- [Directions]: Set down each line of the listing exactly as it reads.

________

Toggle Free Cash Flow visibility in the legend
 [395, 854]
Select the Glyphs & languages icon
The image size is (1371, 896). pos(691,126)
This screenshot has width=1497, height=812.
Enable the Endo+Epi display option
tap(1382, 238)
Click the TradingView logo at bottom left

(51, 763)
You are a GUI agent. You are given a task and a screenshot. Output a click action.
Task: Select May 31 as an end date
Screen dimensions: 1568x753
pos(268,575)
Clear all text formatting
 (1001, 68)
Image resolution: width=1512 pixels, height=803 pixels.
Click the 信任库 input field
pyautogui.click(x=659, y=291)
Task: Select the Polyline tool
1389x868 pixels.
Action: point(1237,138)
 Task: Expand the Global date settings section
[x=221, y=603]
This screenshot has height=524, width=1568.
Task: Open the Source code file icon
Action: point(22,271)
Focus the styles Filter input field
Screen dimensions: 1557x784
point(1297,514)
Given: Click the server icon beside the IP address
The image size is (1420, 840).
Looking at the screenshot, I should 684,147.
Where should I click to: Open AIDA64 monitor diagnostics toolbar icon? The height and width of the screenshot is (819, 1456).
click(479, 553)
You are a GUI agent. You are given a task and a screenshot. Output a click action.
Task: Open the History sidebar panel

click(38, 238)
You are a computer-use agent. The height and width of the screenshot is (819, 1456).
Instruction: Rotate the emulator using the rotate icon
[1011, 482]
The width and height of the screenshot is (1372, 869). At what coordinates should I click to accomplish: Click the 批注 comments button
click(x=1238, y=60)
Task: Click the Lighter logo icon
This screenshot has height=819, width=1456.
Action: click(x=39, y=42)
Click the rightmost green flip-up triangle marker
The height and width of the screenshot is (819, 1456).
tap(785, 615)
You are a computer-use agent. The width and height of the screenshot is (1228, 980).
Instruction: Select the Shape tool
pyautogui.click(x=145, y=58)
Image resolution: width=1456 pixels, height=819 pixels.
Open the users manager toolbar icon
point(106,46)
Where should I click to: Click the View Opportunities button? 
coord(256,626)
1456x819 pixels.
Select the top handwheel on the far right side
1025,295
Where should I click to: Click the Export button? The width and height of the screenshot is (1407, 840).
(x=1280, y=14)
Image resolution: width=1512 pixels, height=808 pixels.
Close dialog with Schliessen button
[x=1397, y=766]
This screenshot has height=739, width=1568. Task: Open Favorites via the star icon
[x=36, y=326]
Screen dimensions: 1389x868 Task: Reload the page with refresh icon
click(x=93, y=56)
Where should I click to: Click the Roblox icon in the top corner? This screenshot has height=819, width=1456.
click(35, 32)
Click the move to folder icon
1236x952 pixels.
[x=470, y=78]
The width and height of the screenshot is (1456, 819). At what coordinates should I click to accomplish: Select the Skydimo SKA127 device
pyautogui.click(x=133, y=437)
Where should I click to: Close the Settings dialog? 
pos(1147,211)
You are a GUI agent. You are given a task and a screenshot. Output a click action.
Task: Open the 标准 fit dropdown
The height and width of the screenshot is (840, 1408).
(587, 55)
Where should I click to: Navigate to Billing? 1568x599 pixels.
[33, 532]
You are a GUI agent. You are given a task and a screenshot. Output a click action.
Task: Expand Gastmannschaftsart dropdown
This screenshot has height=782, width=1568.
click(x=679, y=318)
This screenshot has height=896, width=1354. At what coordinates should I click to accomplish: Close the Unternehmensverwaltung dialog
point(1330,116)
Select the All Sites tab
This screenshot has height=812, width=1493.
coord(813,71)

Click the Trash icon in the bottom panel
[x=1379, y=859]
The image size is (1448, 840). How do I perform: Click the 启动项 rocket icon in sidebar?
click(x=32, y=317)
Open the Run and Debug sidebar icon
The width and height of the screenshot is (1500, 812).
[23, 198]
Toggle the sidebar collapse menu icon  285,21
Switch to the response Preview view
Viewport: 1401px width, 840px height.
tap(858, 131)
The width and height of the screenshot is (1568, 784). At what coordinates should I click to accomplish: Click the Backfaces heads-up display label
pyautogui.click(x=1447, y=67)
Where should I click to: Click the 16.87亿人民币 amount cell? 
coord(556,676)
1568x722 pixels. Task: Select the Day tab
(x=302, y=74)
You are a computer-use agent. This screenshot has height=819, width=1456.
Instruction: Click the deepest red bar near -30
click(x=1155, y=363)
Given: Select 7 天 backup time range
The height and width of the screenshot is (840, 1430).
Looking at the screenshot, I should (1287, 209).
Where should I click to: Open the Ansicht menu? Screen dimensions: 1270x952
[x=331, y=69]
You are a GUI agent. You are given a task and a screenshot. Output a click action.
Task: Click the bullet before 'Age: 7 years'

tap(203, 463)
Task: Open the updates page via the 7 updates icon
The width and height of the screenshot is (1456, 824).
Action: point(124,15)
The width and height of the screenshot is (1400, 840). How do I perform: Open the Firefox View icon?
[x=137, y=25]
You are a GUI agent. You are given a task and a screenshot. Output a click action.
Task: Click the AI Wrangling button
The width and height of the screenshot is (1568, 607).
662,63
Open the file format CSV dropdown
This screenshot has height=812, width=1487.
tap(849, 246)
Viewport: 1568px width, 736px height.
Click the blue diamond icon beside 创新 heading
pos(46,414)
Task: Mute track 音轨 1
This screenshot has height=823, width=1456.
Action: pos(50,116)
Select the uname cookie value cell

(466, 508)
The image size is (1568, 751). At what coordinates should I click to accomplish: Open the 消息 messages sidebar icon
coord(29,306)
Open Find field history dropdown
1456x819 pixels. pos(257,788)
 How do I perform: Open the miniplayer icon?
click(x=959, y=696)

________

- [Completed exercise]:
Toggle Free Cash Flow visibility in the legend
 [395, 854]
Select the Glyphs & languages icon
The image size is (1371, 896). pos(691,126)
This screenshot has width=1497, height=812.
Enable the Endo+Epi display option
tap(1382, 238)
Click the TradingView logo at bottom left

(51, 763)
You are a GUI agent. You are given a task and a screenshot. Output a click action.
Task: Select May 31 as an end date
Screen dimensions: 1568x753
pos(268,575)
Clear all text formatting
 (1001, 68)
Image resolution: width=1512 pixels, height=803 pixels.
Click the 信任库 input field
pyautogui.click(x=659, y=291)
Task: Select the Polyline tool
1389x868 pixels.
Action: point(1237,138)
 Task: Expand the Global date settings section
[x=221, y=603]
This screenshot has height=524, width=1568.
Task: Open the Source code file icon
Action: point(22,271)
Focus the styles Filter input field
Screen dimensions: 1557x784
point(1297,514)
Given: Click the server icon beside the IP address
The image size is (1420, 840).
Looking at the screenshot, I should 684,147.
Where should I click to: Open AIDA64 monitor diagnostics toolbar icon? The height and width of the screenshot is (819, 1456).
click(479, 553)
You are a GUI agent. You are given a task and a screenshot. Output a click action.
Task: Open the History sidebar panel

click(38, 238)
You are a computer-use agent. The height and width of the screenshot is (819, 1456).
Instruction: Rotate the emulator using the rotate icon
[1011, 482]
The width and height of the screenshot is (1372, 869). At what coordinates should I click to accomplish: Click the 批注 comments button
click(x=1238, y=60)
Task: Click the Lighter logo icon
This screenshot has height=819, width=1456.
Action: click(x=39, y=42)
Click the rightmost green flip-up triangle marker
The height and width of the screenshot is (819, 1456).
tap(785, 615)
You are a computer-use agent. The width and height of the screenshot is (1228, 980).
Instruction: Select the Shape tool
pyautogui.click(x=145, y=58)
Image resolution: width=1456 pixels, height=819 pixels.
Open the users manager toolbar icon
point(106,46)
Where should I click to: Click the View Opportunities button? 
coord(256,626)
1456x819 pixels.
Select the top handwheel on the far right side
1025,295
Where should I click to: Click the Export button? The width and height of the screenshot is (1407, 840).
(x=1280, y=14)
Image resolution: width=1512 pixels, height=808 pixels.
Close dialog with Schliessen button
[x=1397, y=766]
This screenshot has height=739, width=1568. Task: Open Favorites via the star icon
[x=36, y=326]
Screen dimensions: 1389x868 Task: Reload the page with refresh icon
click(x=93, y=56)
Where should I click to: Click the Roblox icon in the top corner? This screenshot has height=819, width=1456.
click(35, 32)
Click the move to folder icon
1236x952 pixels.
[x=470, y=78]
The width and height of the screenshot is (1456, 819). At what coordinates should I click to accomplish: Select the Skydimo SKA127 device
pyautogui.click(x=133, y=437)
Where should I click to: Close the Settings dialog? 
pos(1147,211)
You are a GUI agent. You are given a task and a screenshot. Output a click action.
Task: Open the 标准 fit dropdown
The height and width of the screenshot is (840, 1408).
(587, 55)
Where should I click to: Navigate to Billing? 1568x599 pixels.
[33, 532]
You are a GUI agent. You are given a task and a screenshot. Output a click action.
Task: Expand Gastmannschaftsart dropdown
This screenshot has height=782, width=1568.
click(x=679, y=318)
This screenshot has height=896, width=1354. At what coordinates should I click to accomplish: Close the Unternehmensverwaltung dialog
point(1330,116)
Select the All Sites tab
This screenshot has height=812, width=1493.
coord(813,71)

Click the Trash icon in the bottom panel
[x=1379, y=859]
The image size is (1448, 840). How do I perform: Click the 启动项 rocket icon in sidebar?
click(x=32, y=317)
Open the Run and Debug sidebar icon
The width and height of the screenshot is (1500, 812).
[23, 198]
Toggle the sidebar collapse menu icon  285,21
Switch to the response Preview view
Viewport: 1401px width, 840px height.
tap(858, 131)
The width and height of the screenshot is (1568, 784). At what coordinates should I click to accomplish: Click the Backfaces heads-up display label
pyautogui.click(x=1447, y=67)
Where should I click to: Click the 16.87亿人民币 amount cell? 
coord(556,676)
1568x722 pixels. Task: Select the Day tab
(x=302, y=74)
You are a computer-use agent. This screenshot has height=819, width=1456.
Instruction: Click the deepest red bar near -30
click(x=1155, y=363)
Given: Select 7 天 backup time range
The height and width of the screenshot is (840, 1430).
Looking at the screenshot, I should (1287, 209).
Where should I click to: Open the Ansicht menu? Screen dimensions: 1270x952
[x=331, y=69]
You are a GUI agent. You are given a task and a screenshot. Output a click action.
Task: Click the bullet before 'Age: 7 years'

tap(203, 463)
Task: Open the updates page via the 7 updates icon
The width and height of the screenshot is (1456, 824).
Action: point(124,15)
The width and height of the screenshot is (1400, 840). How do I perform: Open the Firefox View icon?
[x=137, y=25]
You are a GUI agent. You are given a task and a screenshot. Output a click action.
Task: Click the AI Wrangling button
The width and height of the screenshot is (1568, 607).
662,63
Open the file format CSV dropdown
This screenshot has height=812, width=1487.
tap(849, 246)
Viewport: 1568px width, 736px height.
Click the blue diamond icon beside 创新 heading
pos(46,414)
Task: Mute track 音轨 1
This screenshot has height=823, width=1456.
Action: pos(50,116)
Select the uname cookie value cell

(466, 508)
The image size is (1568, 751). At what coordinates should I click to accomplish: Open the 消息 messages sidebar icon
coord(29,306)
Open Find field history dropdown
1456x819 pixels. pos(257,788)
 How do I perform: Open the miniplayer icon?
click(x=959, y=696)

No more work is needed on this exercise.